We’ve worked with lots of new mums. A few of the things they’ve told us they never regretted spending money on include:
A housekeeper to do the dishes and fold the laundry
Meal delivery service—either ready-made or ready-to-cook
A cleaner (aka marriage saver)
Nanny or babysitter
Here’s a wonderful insight on this topic from another of our graduates:
“People kind of worry a bit about spending that on themselves. They think it’s luxurious, which I completely understand. But I try and challenge them and say, would you consider putting aside budget for support first and then look at how much you’re spending on prams and baby clothes and play gyms? Because that stuff is not going to leave you feeling supported in your postpartum. And you can always get secondhand or buy mid-range, not top-of-the-range products. And then allow yourself the extra budget to have practical support. When you look back on this time with your baby, the space to connect with them and the space to recalibrate yourself is what you’re going to remember”
Something to try:
Obviously, your clients made the decision to hire you, so they already know that it’s worth spending money on support. That’s a great starting place. While you certainly don’t want to pry into their financial situations, it might be helpful to ask how it would feel to have a few extra hours in their day.

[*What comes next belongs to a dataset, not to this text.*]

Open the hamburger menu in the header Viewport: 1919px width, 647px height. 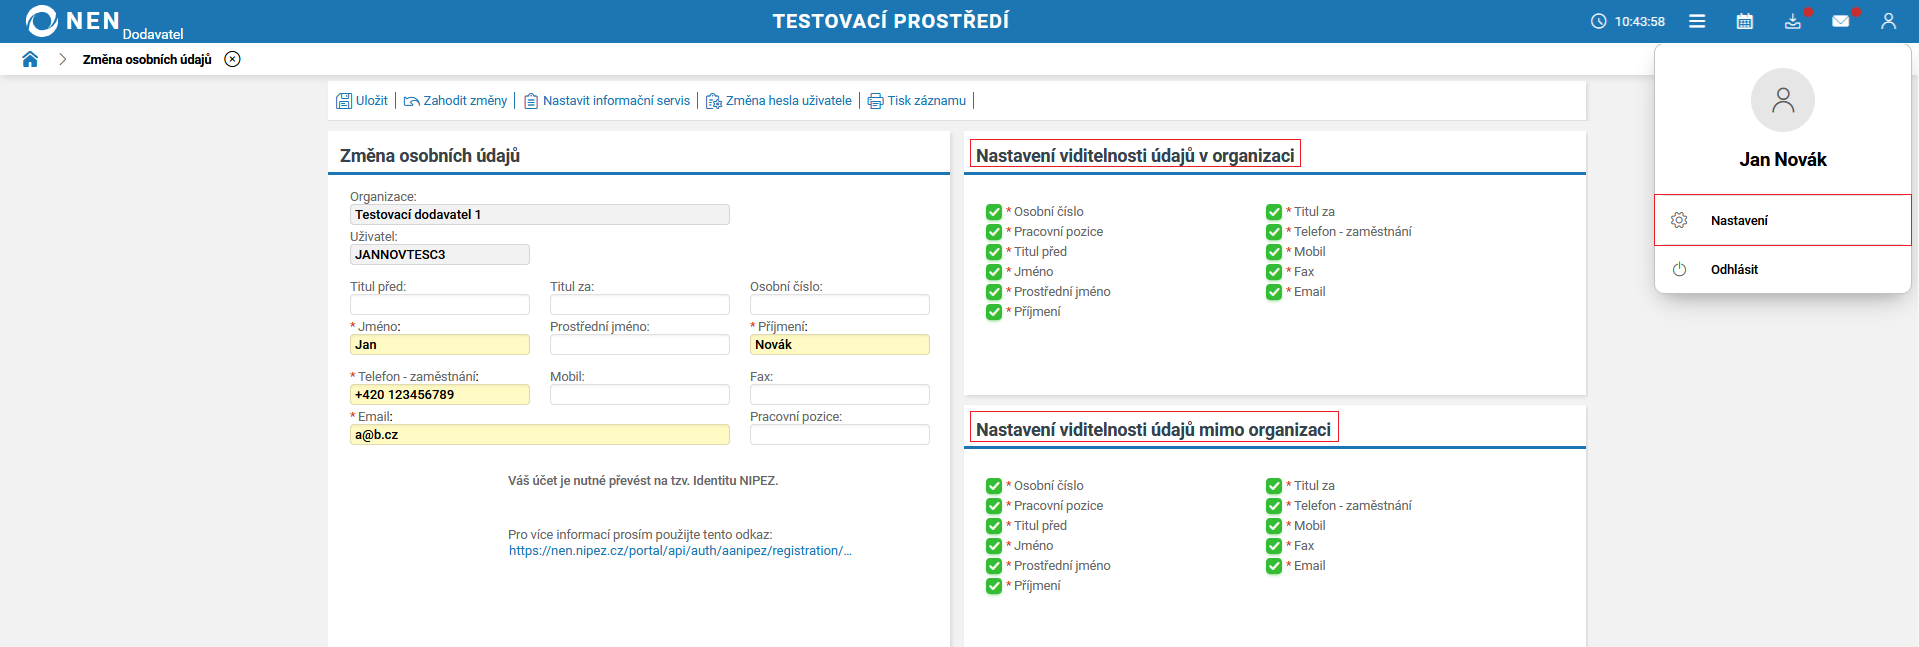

You could also ask open-ended questions like, “What household task is currently draining a lot of your time and energy? What do you wish you could do, but feel you don’t have the time for? If you had 1-2 extra hours in a week, what would you do with that time?”
The earlier a mother starts building her village, the better…but it’s never too late!
Hopefully, you’ve found a few ideas to help you support newborn mothers. No need to try and do everything; you may like to invite your postpartum client to choose 3-5 of the ideas that bring her peace and joy, and help her implement them.
You can also use a lot of the tips and ideas above to build your own village! Perhaps you’re a mother yourself, or maybe you want to put more support in place so you can grow your business. In the Postpartum Education and Care Professional training, many of our students say how helpful it is to feel supported while they support mothers.
“I’m not sure if I can choose just one favourite thing from this training! I love the sense of community. I wasn’t sure how that was going to be with the training being online but it works so well! I’m not at all technologically advanced so the way everything is set up in Simplero is fantastic! I truly feel like I belong in this group and that my ideas are worth listening to”
“I feel like I am finally on the right path to doing what I love. It’s been the ‘missing piece’ - and one that has given me so much more than knowledge; it’s connected me with an amazing community of like-minded, purpose-driven women who inspire me daily.”
What is one small thing you could do today to help a postpartum parent grow their village of support?